- EXERCISE DATA:
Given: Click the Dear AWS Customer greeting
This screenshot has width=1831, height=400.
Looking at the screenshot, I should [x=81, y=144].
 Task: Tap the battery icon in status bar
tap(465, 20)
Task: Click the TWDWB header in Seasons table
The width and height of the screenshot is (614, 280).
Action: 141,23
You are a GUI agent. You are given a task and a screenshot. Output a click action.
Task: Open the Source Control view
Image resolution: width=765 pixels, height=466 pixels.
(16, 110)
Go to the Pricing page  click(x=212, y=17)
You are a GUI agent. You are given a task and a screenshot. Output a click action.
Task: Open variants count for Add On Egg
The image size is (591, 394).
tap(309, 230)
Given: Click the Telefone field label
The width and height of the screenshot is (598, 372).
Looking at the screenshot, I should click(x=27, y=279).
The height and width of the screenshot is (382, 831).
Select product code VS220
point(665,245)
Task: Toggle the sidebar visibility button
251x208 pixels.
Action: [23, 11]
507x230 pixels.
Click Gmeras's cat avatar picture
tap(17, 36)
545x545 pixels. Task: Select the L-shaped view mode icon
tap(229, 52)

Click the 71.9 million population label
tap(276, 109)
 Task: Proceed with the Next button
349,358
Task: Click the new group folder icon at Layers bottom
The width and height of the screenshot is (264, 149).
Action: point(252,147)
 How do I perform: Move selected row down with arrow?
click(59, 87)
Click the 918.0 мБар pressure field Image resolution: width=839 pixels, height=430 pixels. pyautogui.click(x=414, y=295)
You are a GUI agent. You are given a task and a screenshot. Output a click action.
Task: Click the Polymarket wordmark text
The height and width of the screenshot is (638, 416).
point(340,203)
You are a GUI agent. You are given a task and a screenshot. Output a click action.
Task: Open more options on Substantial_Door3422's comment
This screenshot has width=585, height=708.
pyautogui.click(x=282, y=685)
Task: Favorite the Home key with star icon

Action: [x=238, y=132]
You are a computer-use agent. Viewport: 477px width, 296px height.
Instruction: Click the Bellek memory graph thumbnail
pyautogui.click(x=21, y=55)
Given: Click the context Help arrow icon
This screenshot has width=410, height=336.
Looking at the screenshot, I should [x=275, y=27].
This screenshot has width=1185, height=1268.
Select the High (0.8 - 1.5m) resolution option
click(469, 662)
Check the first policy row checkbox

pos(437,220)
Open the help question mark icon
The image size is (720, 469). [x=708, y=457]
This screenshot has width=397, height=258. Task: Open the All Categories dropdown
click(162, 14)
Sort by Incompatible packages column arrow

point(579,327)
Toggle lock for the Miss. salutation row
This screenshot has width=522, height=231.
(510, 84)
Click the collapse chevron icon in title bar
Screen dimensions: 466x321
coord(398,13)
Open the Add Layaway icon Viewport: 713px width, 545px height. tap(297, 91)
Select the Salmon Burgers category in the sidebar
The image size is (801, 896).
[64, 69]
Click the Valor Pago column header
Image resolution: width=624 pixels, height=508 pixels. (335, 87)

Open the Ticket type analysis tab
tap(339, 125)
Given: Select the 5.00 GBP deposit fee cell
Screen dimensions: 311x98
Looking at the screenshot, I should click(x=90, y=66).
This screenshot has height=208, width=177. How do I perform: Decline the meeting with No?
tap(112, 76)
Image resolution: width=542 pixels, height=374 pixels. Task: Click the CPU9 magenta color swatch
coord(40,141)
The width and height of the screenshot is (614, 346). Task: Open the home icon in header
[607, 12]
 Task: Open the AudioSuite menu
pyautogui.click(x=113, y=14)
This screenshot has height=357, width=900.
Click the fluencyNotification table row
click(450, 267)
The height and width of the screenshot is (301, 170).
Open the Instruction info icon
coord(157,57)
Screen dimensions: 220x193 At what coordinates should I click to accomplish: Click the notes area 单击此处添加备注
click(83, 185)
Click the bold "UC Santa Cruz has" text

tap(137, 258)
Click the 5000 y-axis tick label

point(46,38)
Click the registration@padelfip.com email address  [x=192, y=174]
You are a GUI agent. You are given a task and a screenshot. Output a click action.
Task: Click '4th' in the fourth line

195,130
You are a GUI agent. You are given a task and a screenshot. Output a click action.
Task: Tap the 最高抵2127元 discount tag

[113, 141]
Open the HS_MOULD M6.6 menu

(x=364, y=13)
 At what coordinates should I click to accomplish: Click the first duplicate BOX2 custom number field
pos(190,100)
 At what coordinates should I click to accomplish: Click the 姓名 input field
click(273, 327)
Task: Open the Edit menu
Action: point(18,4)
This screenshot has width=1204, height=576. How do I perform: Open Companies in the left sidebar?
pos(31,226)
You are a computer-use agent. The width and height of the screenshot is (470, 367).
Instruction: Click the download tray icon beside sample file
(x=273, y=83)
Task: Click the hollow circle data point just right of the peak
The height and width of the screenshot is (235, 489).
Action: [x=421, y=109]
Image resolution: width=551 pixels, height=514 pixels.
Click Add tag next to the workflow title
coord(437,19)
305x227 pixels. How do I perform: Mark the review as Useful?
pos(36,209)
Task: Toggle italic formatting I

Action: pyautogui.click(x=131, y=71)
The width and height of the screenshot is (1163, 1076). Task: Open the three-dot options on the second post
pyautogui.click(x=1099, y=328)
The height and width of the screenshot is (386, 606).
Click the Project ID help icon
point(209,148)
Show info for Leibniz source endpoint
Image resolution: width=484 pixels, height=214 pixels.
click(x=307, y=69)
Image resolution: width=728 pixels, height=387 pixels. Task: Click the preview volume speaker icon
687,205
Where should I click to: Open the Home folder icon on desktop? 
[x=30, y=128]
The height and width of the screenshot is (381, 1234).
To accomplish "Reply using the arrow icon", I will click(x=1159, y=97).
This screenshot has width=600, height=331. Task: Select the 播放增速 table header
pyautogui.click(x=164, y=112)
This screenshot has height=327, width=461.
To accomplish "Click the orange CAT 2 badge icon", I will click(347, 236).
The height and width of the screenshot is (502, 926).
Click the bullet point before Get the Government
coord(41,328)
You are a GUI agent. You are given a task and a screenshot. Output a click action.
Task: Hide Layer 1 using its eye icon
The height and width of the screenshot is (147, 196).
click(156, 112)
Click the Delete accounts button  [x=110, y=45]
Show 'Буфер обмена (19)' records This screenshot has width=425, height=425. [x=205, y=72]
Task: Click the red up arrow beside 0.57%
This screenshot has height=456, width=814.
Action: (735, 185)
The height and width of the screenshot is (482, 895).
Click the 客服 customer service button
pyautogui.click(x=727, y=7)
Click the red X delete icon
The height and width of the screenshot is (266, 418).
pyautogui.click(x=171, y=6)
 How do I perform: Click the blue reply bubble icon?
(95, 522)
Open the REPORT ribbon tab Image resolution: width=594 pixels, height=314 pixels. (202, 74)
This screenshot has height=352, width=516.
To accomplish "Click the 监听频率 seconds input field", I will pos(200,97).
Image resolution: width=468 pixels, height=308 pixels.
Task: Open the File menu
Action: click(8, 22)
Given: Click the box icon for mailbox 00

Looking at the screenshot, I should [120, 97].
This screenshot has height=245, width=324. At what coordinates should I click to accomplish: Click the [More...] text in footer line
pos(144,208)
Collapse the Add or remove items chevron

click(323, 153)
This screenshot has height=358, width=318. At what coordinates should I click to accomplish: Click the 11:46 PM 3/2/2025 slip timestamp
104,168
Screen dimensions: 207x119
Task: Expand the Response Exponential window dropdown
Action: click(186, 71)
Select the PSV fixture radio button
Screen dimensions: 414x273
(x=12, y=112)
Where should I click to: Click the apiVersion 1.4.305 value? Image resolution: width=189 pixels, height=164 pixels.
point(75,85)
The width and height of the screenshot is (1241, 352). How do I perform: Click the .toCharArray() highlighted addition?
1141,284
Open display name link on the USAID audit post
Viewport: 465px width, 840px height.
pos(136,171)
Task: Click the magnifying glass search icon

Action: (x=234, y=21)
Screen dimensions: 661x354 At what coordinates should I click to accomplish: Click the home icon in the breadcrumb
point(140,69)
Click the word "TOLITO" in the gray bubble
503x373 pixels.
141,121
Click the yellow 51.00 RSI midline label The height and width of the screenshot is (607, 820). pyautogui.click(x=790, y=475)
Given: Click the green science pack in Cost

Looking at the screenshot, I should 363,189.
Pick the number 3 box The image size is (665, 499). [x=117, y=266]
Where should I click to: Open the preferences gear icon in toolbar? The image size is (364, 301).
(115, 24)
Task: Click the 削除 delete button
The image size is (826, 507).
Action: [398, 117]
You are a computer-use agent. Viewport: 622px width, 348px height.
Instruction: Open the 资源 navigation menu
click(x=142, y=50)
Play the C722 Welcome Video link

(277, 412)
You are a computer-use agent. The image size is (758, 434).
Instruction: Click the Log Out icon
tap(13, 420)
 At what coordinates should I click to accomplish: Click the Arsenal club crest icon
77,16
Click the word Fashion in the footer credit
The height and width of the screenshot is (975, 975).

- TO DO:
The response must consist solely of the lines from the top of the records through the line holding "Go to the Pricing", copied word for word.

- TASK OUTPUT:
Given: Click the Dear AWS Customer greeting
This screenshot has width=1831, height=400.
Looking at the screenshot, I should [x=81, y=144].
 Task: Tap the battery icon in status bar
tap(465, 20)
Task: Click the TWDWB header in Seasons table
The width and height of the screenshot is (614, 280).
Action: 141,23
You are a GUI agent. You are given a task and a screenshot. Output a click action.
Task: Open the Source Control view
Image resolution: width=765 pixels, height=466 pixels.
(16, 110)
Go to the Pricing page  click(x=212, y=17)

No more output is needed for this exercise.